The Impostor, de Bart Layton
Un documental parte de facto de ser una condición interpretativa, y por tanto subjetiva, de un tema dado: es imposible ser objetivo, mostrar los datos de forma ecuánime y con una distancia absoluta, desde el mismo momento que hay elección en aquello que se plasma. Un documental es una crítica de un aspecto de la realidad, no su plasmación fáctica —aunque el documentalista medio seguramente sí pretendería su objetividad — . Es por ello que nuestro acercamiento hacia un documental no puede ser nunca aquel en el que se pretende revelar la verdad de un evento dado, como si de hecho en él se contuviera una realidad positiva, sino que debe darse en un ámbito puramente hermenéutico; el documental interpreta una realidad que, a su vez, nosotros debemos re-interpretar a partir de nuestras propias condiciones de análisis. No hay verdad mas allá que los actos en sí, todo lo que hagamos más allá de ellos será siempre interpretación. ¿Significa esto que no existe verdad alguna? No, sino más bien al contrario: existen múltiples verdades, siendo verdaderas aquellas que sean coherentes con el relato conformado a partir de las piezas que nos han sido dados; sólo es verdad aquello que puedo demostrar como verdad a partir de la demostración de su facticidad dentro de la construcción de la cual pretendo afirmar esa verdad dada. Que al relato no le falten piezas o no estén manipuladas, es responsabilidad del que interpreta.
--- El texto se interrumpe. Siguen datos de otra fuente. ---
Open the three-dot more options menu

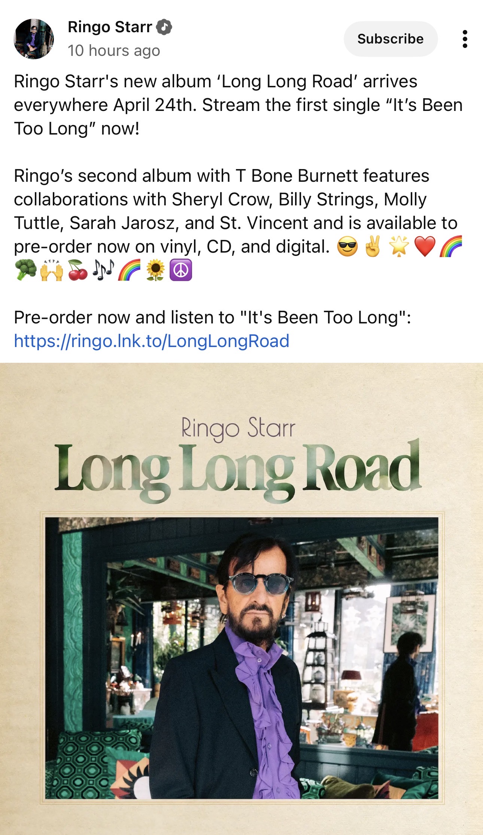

A partir de esta premisa podríamos afirmar que la obra de Bart Layton juega en ese campo ambiguo donde la interpretación se quiebra en tanto no hay una tesis, sino un arrojar al entendimiento del espectador una serie de datos a través de los cuales generar su propia interpretación. Una que será necesariamente sesgada, pues nada hay en el documental que no sea la elección interesada de momentos, gestos, palabras, que conforman una narración que se sitúa siempre más allá del conocimiento inmediato.